- [Entries supplied]
--- begin ---

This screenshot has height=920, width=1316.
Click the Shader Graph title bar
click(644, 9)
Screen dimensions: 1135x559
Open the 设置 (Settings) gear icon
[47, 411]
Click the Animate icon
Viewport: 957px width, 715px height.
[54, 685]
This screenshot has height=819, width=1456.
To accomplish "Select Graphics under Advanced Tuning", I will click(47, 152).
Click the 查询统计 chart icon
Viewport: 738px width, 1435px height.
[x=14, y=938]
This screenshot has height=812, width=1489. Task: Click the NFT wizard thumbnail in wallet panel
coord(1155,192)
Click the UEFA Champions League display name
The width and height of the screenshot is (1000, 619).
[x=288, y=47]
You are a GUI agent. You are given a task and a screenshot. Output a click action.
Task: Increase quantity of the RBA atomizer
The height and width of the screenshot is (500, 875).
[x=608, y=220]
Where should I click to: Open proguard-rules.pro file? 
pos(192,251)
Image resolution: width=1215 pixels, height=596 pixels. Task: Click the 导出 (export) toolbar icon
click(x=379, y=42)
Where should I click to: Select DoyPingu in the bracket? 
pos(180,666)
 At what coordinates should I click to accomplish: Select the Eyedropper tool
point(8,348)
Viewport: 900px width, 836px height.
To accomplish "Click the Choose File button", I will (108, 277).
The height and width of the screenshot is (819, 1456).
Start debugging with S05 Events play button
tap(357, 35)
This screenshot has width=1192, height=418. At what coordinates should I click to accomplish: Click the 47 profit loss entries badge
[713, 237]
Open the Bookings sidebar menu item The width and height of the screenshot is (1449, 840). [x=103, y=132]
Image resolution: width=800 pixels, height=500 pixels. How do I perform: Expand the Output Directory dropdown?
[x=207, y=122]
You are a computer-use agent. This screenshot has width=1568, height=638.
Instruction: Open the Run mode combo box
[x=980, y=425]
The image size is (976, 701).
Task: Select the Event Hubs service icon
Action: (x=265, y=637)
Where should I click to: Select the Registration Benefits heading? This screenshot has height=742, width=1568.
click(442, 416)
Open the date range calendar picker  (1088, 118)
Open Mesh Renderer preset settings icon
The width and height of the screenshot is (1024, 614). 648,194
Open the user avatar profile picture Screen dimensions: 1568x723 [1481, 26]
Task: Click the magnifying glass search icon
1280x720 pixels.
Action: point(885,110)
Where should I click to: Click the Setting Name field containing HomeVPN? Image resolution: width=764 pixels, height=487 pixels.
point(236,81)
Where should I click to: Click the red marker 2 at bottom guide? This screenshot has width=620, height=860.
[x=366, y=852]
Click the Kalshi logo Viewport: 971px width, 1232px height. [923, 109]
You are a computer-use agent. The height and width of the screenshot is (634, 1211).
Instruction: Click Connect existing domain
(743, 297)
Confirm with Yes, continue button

--- end ---

- [Exercise task]
Arrange the listing as a two-column CSV with the headers instruction and location. Begin at the line that contains "You are a GUI" and stop after the line that contains "pos(192,251)". Give one row for each text paired with its answer, and put each in a single quoted field with line breaks turned into spaces.

- [Written answer]
instruction,location
"You are a GUI agent. You are given a task and a screenshot. Output a click action. Task: Increase quantity of the RBA atomizer The height and width of the screenshot is (500, 875).","[x=608, y=220]"
"Where should I click to: Open proguard-rules.pro file?","pos(192,251)"